Killer Whale Makes Big Splash In Seattle

The story begins north of Vancouver Island in June 1965, near the tiny fishing village of Namu, British Columbia. Fishermen retrieving gear that had snagged on rocks made a surprising discovery. A giant orca was trapped in a cove by a runaway net.

Word of the captive orca reached Seattle and a man named Ted Griffin. Griffin owned an aquarium on the waterfront and had long been fascinated with whales. In short order, Griffin bought the whale — now called Namu — for $8,000. Then, he made arrangements to bring Namu home to Seattle using a floating cage pulled behind a tugboat.

It's been almost 50 years since Namu arrived in Seattle, where his floating cage was first towed into Elliott Bay the morning of July 28, 1965. Small boats bobbed on the waters of Puget Sound, aircraft circled overhead and spectators lined the waterfront to greet Seattle's newest celebrity.

Namu quickly became the waterfront's biggest draw. Huge audiences paid to see the killer whale up close and to watch Ted Griffin teach Namu tricks.

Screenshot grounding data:
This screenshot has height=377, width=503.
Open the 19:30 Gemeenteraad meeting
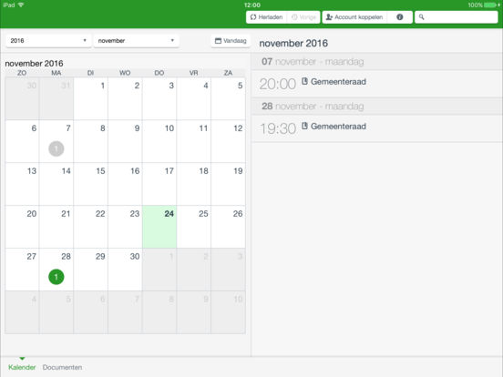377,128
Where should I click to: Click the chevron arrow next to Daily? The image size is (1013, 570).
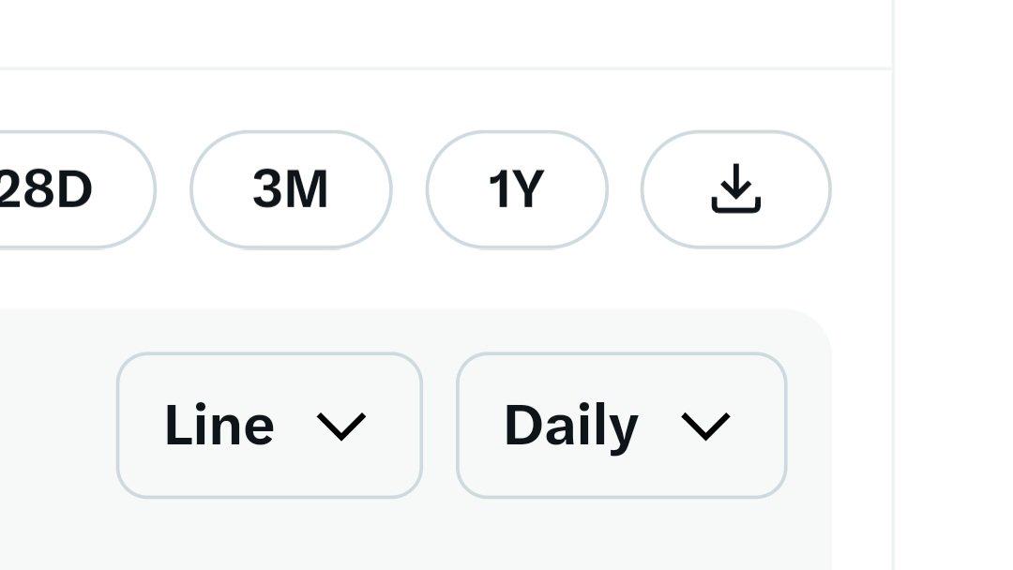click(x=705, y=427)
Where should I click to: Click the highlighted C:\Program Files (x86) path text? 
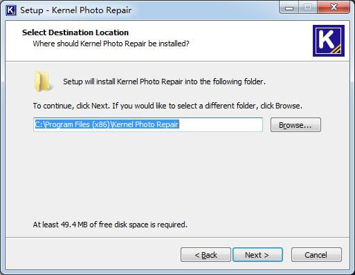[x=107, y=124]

==

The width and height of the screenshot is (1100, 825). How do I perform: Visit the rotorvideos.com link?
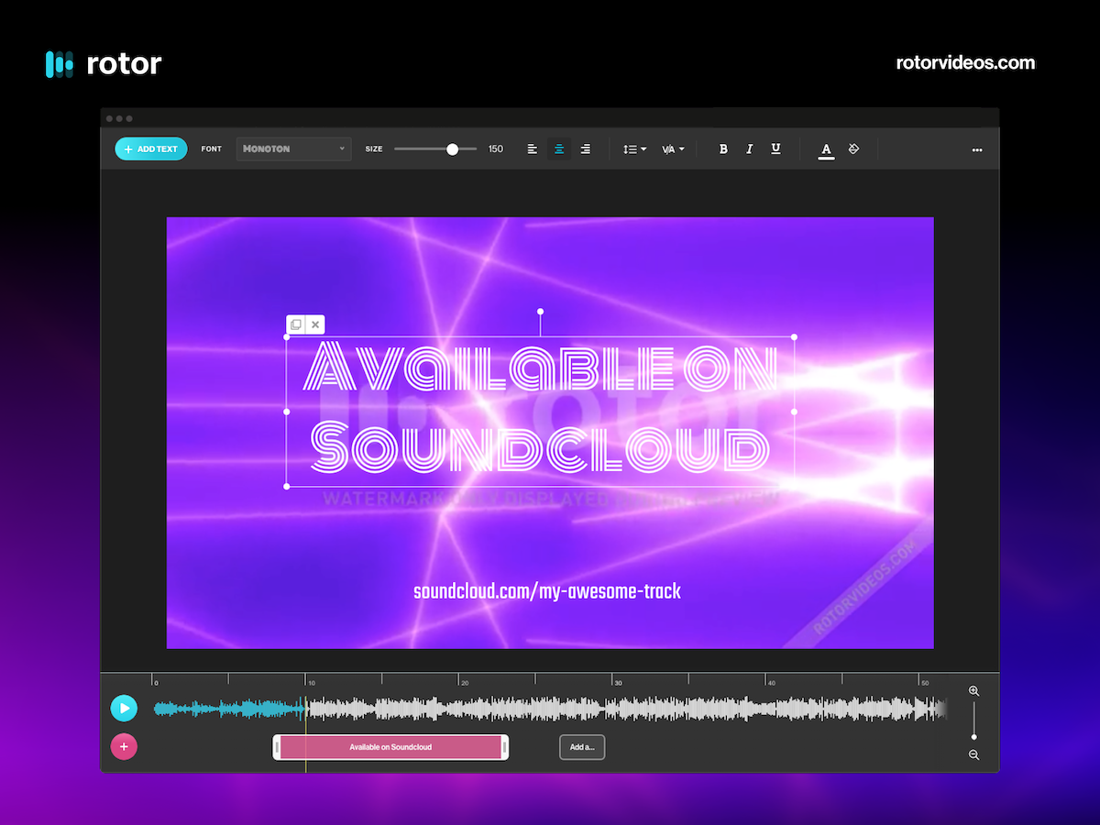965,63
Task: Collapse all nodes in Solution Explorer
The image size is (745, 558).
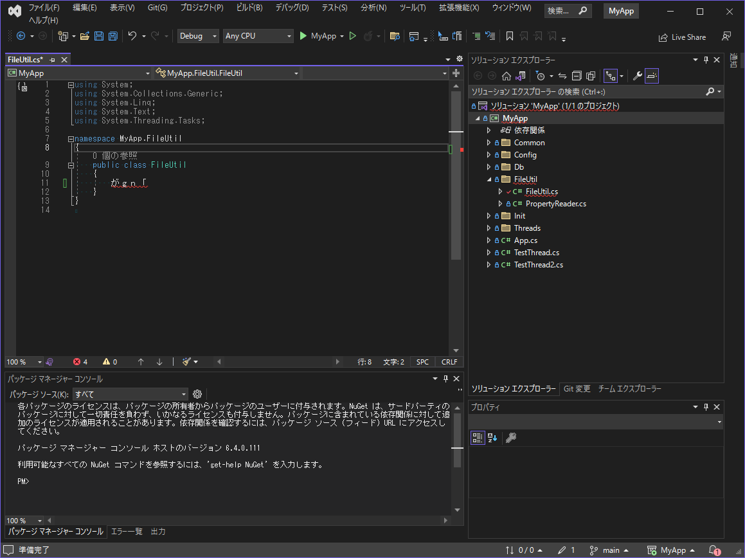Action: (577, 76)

Work instructions:
1. In the Seattle killer whale text, how did the fishermen near Namu, British Columbia, come upon the orca, and what kept it in the cove? Answer in one to three sentences.
2. Go on with the text about Namu the killer whale, starting after its final sentence.
The lines have nothing to do with what is asked here.

List of answers:
1. The fishermen came upon the orca while retrieving gear that had snagged on rocks. The whale was held in the cove by a runaway net.

2.
Attitudes toward captive whales have changed in the decades since Namu first appeared, and it's fair to say that most people nowadays wouldn't stand for a whale being treated this way. But in Seattle in 1965, local bands even got into the act, celebrating Namu with rockin' tribute songs.

And then, Hollywood came calling. In the fall of '65, Griffin towed Namu to Rich Cove near Bremerton to film outdoor scenes for a movie starring the whale. Also in the cast were a couple of human stars: Robert Lansing and Lee Meriwether.

As Namu's popularity grew, Griffin went into business capturing more whales and selling them to places like Seaworld.

Meanwhile, Namu was about to become a movie star. On August 1st, 1966, "Namu The Killer Whale" premiered at the Orpheum Theater in Seattle, just eight blocks from Ted Griffin's aquarium on Elliott Bay where Namu had lived for almost a year.

But Namu didn't live there anymore. Three weeks earlier, after a brief illness, the killer whale had died in his waterfront pen from a bacterial infection.

In 1972, Congress passed the Marine Mammal Protection Act. Harassment and capture of whales and other marine mammals in American waters was outlawed for good.

This story was originally broadcast July 28, 2011.